A replica of the OSI 300 from Ohio Scientific: a 6502 trainer from 1977 with 128 bytes of RAM and binary switch programming

timTim 03/03/2021 at 21:120 Comments

It took nine or ten months from first having the idea to making a serious stab at realising it. Some of that time was spent learning the basics of Kicad, trying to get my head around water analogies about the motion of current through a circuit and feeling simultaneously exhilarated and intimidated about how much there is to learn. It's only in the last two to three months that I've dedicated my small amount of free time directly to making it.

A first attempt at redrawing the schematics I found online at http://retro.hansotten.nl/6502-sbc/osi-300-trainer/ led to a drawing I did not understand with over 100 DRC errors I did not understand either. I finally scrapped it and started again, trying to break the circuit down into sections I could comprehend, simplifying where necessary (such as only having one data switch) and only adding more sections (or the missing switches) once I was confident what I had was correct.
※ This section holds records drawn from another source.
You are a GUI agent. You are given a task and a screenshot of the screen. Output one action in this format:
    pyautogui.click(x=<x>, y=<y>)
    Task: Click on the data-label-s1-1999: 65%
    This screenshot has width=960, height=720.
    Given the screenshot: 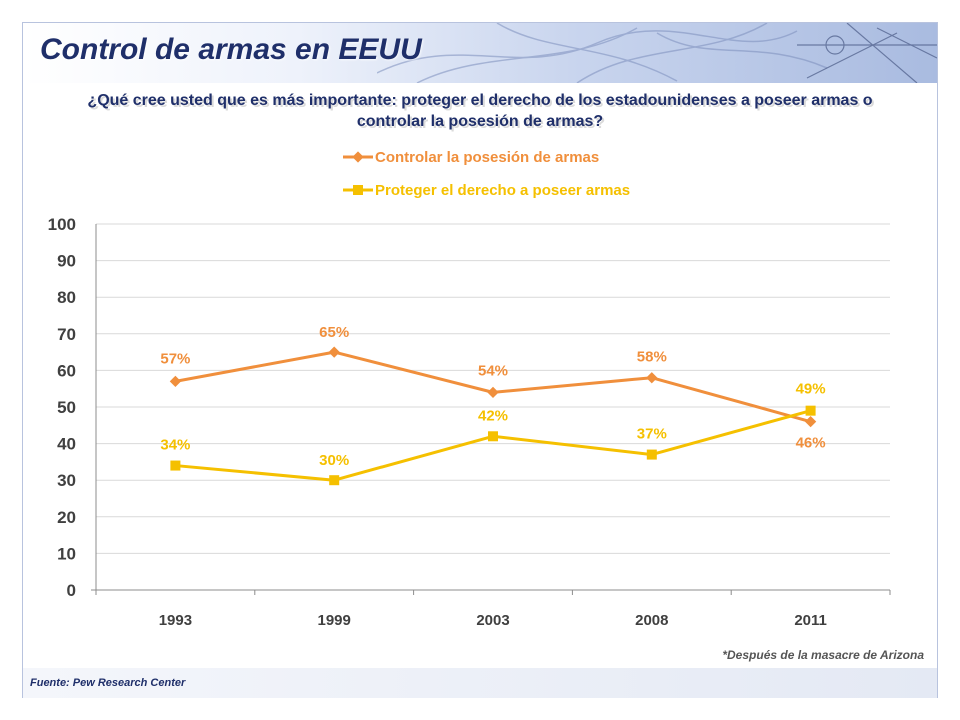 What is the action you would take?
    pyautogui.click(x=334, y=332)
    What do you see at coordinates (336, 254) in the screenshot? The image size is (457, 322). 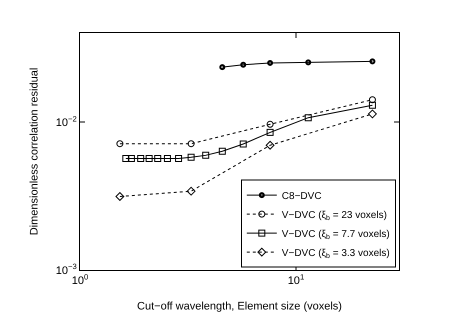 I see `legend-label: V−DVC (ξ$_{b}$ = 3.3 voxels)` at bounding box center [336, 254].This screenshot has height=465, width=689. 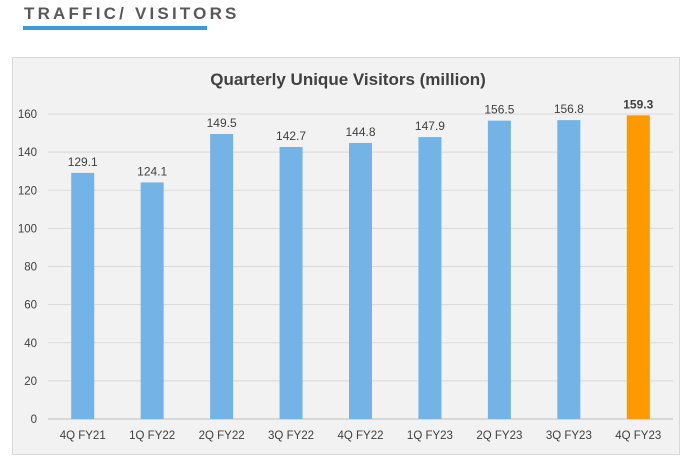 What do you see at coordinates (291, 436) in the screenshot?
I see `x-category-label: 3Q FY22` at bounding box center [291, 436].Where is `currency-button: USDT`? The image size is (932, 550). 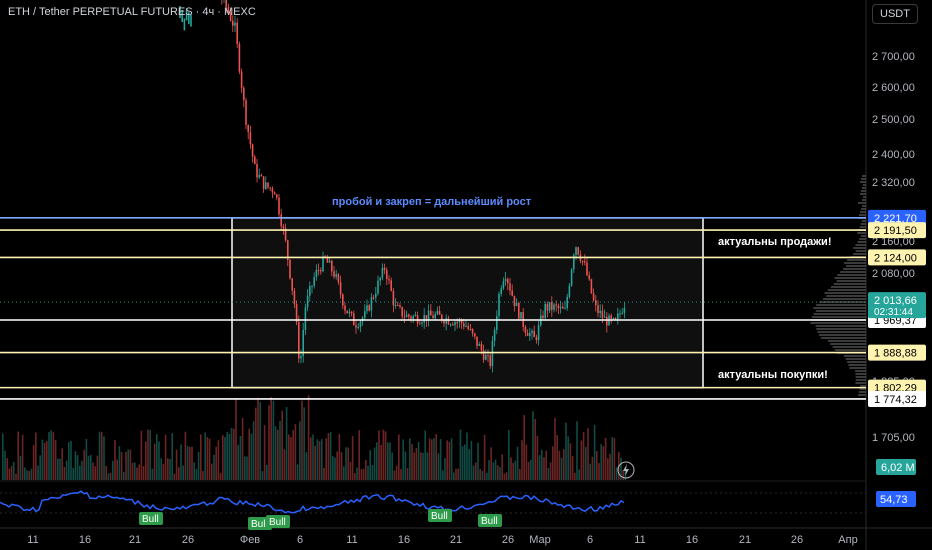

This confidence was sometimes misleading and it wasn't unusual to discover that I had made mistakes but slowly over a couple of weeks a schematic emerged from this process that I think I understand and I think will work. Although I won't be surprised to find it doesn't.

The original OSI 300 is 10 inches by 8 inches with beautiful hand drawn traces and lots of empty space, at least as far as I can tell from photographs I've found online. I have never seen one for real. If things go very well, I might be tempted to try emulating this hand drawn look in a later iteration but for now I am just going to focus on getting the board to work. 

I've preserved the ratio and used large switches and 5mm LEDs like the original but the board is smaller so that the unpopulated PCB will fit in an A5 envelope. This will make it easier to ship if I sell them to people who don't want to manufacture their own. I will also put the schematics and Kicad files up online once it's finished so people can make their own and or use it as the basis of their own projects.

Designing custom footprints for the switches I have found was fun. I am not 100 percent certain that they will work. just as I am not certain that the circuit is correct, but I have reached the point where I am willing to get a test PCB made so that I can add the components and start to debug any problems. I have sent the gerber files off to be manufactured and will update once the first PCBs arrive.